TF-IDF Ranker¶

This is an implementation of a document ranker based on tf-idf vectorization. The ranker implementation is based on DrQA [1] project. The default ranker implementation takes a batch of queries as input and returns 5 document ids as output.

:: Who is Ivan Pavlov?
>> ['Ivan Pavlov (lawyer)', 'Ivan Pavlov', 'Pavlovian session', 'Ivan Pavlov (film)', 'Vladimir Bekhterev']
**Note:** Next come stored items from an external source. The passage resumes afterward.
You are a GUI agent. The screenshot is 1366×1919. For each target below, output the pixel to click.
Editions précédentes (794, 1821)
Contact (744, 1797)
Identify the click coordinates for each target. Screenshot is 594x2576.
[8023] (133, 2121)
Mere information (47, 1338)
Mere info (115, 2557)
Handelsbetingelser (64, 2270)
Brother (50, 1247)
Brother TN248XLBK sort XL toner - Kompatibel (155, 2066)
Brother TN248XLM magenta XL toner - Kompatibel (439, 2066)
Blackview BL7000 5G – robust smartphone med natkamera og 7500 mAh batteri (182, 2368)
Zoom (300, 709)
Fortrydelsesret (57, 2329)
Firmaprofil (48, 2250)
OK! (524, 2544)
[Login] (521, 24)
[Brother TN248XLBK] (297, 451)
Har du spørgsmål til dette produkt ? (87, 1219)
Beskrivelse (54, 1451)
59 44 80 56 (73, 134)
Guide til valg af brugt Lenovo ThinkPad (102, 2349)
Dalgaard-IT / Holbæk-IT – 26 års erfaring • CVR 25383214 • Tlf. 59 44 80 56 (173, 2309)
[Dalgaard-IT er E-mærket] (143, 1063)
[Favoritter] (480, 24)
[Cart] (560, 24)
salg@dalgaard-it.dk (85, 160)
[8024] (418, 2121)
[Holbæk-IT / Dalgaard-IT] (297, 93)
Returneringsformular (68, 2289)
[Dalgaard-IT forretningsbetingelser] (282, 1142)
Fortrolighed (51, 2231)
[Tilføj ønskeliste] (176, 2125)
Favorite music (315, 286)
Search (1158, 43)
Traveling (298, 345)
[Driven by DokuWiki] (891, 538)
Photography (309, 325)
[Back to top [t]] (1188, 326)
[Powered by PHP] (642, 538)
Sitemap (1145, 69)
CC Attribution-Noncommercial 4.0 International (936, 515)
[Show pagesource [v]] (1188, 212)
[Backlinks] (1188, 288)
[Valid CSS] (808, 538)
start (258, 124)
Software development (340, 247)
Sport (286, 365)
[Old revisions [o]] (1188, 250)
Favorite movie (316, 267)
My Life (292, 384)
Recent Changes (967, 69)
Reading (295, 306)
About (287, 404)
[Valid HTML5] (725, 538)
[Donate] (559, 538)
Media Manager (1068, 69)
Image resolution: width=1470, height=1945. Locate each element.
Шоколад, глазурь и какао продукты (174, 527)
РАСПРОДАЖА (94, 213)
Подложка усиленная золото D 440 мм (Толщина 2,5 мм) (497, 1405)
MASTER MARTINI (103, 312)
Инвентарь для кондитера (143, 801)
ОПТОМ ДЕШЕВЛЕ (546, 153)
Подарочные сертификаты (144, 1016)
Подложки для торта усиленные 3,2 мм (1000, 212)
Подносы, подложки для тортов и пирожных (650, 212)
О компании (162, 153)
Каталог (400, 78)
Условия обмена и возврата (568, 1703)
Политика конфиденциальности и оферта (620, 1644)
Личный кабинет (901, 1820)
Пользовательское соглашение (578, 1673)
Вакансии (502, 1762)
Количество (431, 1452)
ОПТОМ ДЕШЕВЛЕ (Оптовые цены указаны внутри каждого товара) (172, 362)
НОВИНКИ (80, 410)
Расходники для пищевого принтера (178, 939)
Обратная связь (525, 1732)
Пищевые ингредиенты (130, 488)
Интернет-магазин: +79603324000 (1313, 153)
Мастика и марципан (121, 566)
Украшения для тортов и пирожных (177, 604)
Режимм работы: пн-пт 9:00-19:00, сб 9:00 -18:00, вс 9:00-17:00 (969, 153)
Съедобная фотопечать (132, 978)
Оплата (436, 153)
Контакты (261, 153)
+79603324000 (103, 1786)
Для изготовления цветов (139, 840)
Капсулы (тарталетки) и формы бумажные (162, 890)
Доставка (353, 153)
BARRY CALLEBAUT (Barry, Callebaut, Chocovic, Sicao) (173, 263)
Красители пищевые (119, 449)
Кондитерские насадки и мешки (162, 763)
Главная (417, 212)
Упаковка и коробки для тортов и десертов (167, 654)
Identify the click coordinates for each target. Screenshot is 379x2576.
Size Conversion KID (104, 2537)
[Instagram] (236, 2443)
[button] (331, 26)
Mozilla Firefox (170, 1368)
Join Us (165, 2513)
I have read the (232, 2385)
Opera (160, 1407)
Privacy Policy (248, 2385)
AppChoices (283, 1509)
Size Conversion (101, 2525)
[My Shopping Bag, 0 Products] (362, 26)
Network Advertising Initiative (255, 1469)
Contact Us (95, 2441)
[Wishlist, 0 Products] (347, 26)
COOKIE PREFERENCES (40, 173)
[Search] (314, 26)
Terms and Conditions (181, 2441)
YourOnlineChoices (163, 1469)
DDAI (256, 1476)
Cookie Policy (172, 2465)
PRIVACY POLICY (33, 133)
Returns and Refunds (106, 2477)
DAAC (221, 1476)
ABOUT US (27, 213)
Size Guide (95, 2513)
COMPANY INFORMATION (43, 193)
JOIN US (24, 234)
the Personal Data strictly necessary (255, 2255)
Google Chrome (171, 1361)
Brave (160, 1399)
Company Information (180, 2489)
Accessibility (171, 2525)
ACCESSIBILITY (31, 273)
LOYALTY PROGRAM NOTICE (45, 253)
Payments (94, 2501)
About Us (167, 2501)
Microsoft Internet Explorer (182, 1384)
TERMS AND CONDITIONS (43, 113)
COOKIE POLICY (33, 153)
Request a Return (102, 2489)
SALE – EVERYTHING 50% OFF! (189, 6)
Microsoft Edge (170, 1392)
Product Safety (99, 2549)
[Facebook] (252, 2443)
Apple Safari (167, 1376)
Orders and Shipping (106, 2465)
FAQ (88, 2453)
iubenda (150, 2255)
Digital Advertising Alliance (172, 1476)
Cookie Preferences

Text for the output ids can be further extracted with WikiSQLiteVocab class.

Configuration¶

Default ranker config for English language is doc_retrieval/en_ranker_tfidf_wiki.json

Default ranker config for Russian language is doc_retrieval/ru_ranker_tfidf_wiki.json

Running the Ranker¶

Note

Training and inferring the ranker requires ~16 GB RAM.

Training¶

Run the following to fit the ranker on English Wikipedia:

cd deeppavlov/
python deep.py train configs/doc_retrieval/en_ranker_tfidf_wiki.json

Run the following to fit the ranker on Russian Wikipedia:

cd deeppavlov/
python deep.py train configs/doc_retrieval/ru_ranker_tfidf_wiki.json

Interacting¶

When interacting, the ranker returns document titles of the relevant documents.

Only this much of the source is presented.